About Estimated Support

In february 2020, we rolled out a new functionality called Estimated support. This will give you a clue of how widely supported every HTML and CSS features tested on the site is. In july 2021, this feature was updated to no longer reflect an estimation of email clients market share but instead to be a share of all the clients tested on Can I email.

If a feature is tested across 10 email clients, and that this feature is supported in six clients, partially supported in three clients and not supported in one client, its estimated support will be: 60% supported, 30% partially supported and 10% not supported.

The support value taken into account is the one of the latest version of an email client.

For historical purpose, the archive of this page is readable below.


Archive

Up until july 2021, the market share data was provided by EmailClientMarketShare.com, a service ran by Litmus.

Screenshot of the estimated support functionality.

While we think this is a valuable functionality to help make technical choices, it is important to keep in mind how email tracking works and how accurate (or how inaccurate) this data can be. So here are a few things worth noting.

Email tracking is inherently flawed.

In order to keep track of email clients, there are two methods used conjointly:

  1. Use an invisible image (aka tracking pixel). When this image gets downloaded, we can know which email client triggered the download.
  2. Use a custom link tracking. When you click on a link, we can know where you came from before.

This means that if somebody consults your email with images turned off and doesn't click any link, this person (and its email client) will be totally ignored from your analytics. In 2013, Campaign Monitor published a benchmark of opens by environment based on 1.8 billion opens… from nearly 22 billions email recipients. This means that we have no clue what happens for 20.2 billions of those recipients.

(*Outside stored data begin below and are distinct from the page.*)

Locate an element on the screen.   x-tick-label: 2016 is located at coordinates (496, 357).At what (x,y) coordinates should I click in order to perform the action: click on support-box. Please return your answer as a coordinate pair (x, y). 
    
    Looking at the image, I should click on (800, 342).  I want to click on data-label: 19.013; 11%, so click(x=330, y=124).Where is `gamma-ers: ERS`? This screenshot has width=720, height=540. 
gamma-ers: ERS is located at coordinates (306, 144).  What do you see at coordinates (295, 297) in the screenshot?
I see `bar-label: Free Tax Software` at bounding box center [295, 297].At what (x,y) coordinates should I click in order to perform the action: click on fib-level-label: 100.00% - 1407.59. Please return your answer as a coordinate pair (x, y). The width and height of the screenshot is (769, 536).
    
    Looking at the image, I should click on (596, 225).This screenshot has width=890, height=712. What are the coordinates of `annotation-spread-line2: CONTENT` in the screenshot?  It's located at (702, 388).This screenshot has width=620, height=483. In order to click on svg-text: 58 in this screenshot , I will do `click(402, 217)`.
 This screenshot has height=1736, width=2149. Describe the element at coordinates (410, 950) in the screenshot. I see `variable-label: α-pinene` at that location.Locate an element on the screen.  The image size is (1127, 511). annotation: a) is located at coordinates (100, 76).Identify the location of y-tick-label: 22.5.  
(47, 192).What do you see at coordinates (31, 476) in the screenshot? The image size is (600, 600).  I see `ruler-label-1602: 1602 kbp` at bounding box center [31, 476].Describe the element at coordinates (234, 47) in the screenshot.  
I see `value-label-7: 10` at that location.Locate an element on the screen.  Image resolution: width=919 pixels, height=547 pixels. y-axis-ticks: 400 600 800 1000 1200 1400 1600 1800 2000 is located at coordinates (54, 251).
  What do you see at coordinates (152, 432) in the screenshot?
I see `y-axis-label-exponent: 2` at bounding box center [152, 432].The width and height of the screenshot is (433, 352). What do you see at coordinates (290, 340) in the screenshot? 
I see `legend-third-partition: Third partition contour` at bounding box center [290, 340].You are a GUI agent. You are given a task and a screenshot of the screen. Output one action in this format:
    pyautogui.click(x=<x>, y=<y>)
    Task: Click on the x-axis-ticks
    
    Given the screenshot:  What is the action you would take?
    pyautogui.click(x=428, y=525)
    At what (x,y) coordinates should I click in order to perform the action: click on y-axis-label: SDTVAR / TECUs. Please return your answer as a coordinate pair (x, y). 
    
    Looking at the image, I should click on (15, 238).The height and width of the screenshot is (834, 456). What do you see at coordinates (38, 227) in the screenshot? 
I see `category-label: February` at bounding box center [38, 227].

This also means that any email client that displays images by default will be advantaged. This was particularily visible in EmailClientMarketShare.com in late 2013. In december 2013, Gmail accounted for 3.02% of market share according to the site. At that time, Gmail still blocked images by default. In december 2013, Gmail finally turned images on for everyone by default. In January 2014, Gmail accounted for 9.05% of market share according to the same site. That 300% jump is not related to any specific push or new market from Gmail. It's only because images were now visible for everyone, and thus emails could be tracked by analytics.

Different email clients may be reported as the same.

Due to the nature of how certain email applications or webmails work, it is not always possible to have precise measures of which email client version is used precisely. According to Litmus:

In some cases, opens made in third-party email applications will appear in your stats as mobile webmail opens (for example, the AOL Mail iOS app appears as "AOL Mail using iPhone"). Custom applications, like Mailbox, that use WebKit as their rendering engine will appear as native iPhone mail app opens (for example, Mailbox appears as "Apple iPhone"). When this happens, Email Analytics is unable to differentiate between the native iPhone application and the Mailbox application because they both use WebKit to render, and provide the same type of identifying information back to us.

Some email clients also use proxies to serve images. This makes it harder to distinguish the platform under which the email client is used. For example, it is not possible to distinguish Gmail between its desktop webmail, mobile webmail, iOS app or Android app.

Another example is Outlook. In Litmus' data, Outlook accounts for both the Windows and macOS desktop applications. Those two applications are vastly different (the former using Word's rendering engine while the latter uses WebKit, resulting in much better support regarding HTML and CSS in general).

To display an estimated support for those categories, we will determinate an average of the support across all matching clients. For example, if Outlook on macOS supports a certain feature but Outlook on Windows does not, then this feature will be shown as being Partially Supported on Outlook.

If you want to see exactly how we match Litmus' data to Can I email's data, you can take a look at the file _data/emailclientmarketshare.yml available in our source code on GitHub.

Other things worth mentioning.

  • Litmus tracks email clients we don't. (Currently: Apple iPad, Google Android and Windows Live Mail).
  • We match market share only to the latest tested version of an email client. So if something is supported in Outlook 2019 but not in Outlook 2016, we won't be able to account for this difference and Outlook's market share will be associated with the feature as supported.
  • Some email clients we track are not tracked by Litmus. For example, we keep track of french email clients from Orange that are not accounted in Litmus top 10.
  • Litmus top ten doesn't add up to 100%.